Загорская сняла с тумбочки бронзовый колокольчик и позвонила. В дверях показалась служанка.
– Скажи-ка мне, Нюра, ты предупредила жильцов по поводу осмотра комнат?
– Да, Елизавета Родионовна.
– Тогда покажи Климу Пантелеевичу дом и весь двор.
– Хорошо, – угодливо кивнула горничная и бойко застучала каблуками по деревянным ступенькам. Но Ардашев не спешил. Подойдя к распахнутому настежь коридорному окну, адвокат остановился, достал коробочку любимого монпансье «Георг Ландрин», медленно выбрал понравившуюся конфетку и отправил ее в рот. Не обращая никакого внимания на нетерпеливые вздохи ожидающей его прислуги, он смотрел в окно и размышлял.
II
Известие о том, что Загорская готовит духовную, всколыхнуло и без того неспокойную жизнь доходного дома, отодвинув на второй план слухи о привидениях, бывших, по мнению постояльцев, не чем иным, как плодом больного старческого воображения. Наследники не находили себе места и, выйдя из комнаты Елизаветы Родионовны, поднялись к Варенцову, чтобы обсудить будущее.
– Согласитесь, дорогие мои родственнички, что судьба распорядилась несправедливо, поставив наше благосостояние в зависимость от настроения взбалмошной и выжившей из ума старушенции, – начал разговор служащий акцизного управления.

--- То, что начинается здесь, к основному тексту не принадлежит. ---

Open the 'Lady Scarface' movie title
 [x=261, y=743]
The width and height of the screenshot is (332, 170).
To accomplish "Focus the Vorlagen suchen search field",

– Смотрю, Аркаша, уж больно ты смелый. А стоит ей в дверях появиться, так ты ужакой стелешься: «Дорогая моя бабушка, дорогая моя бабушка…» – передразнила родственника Глафира.
– За меня беспокоиться нечего… Ты бы лучше со своим газетчиком побыстрее распрощалась. А то, глядишь, старуха осерчает, да и лишит тебя призрачной мечты. Будешь тогда угол у меня снимать! На отдельную-то комнату деньжат все равно не наскребешь!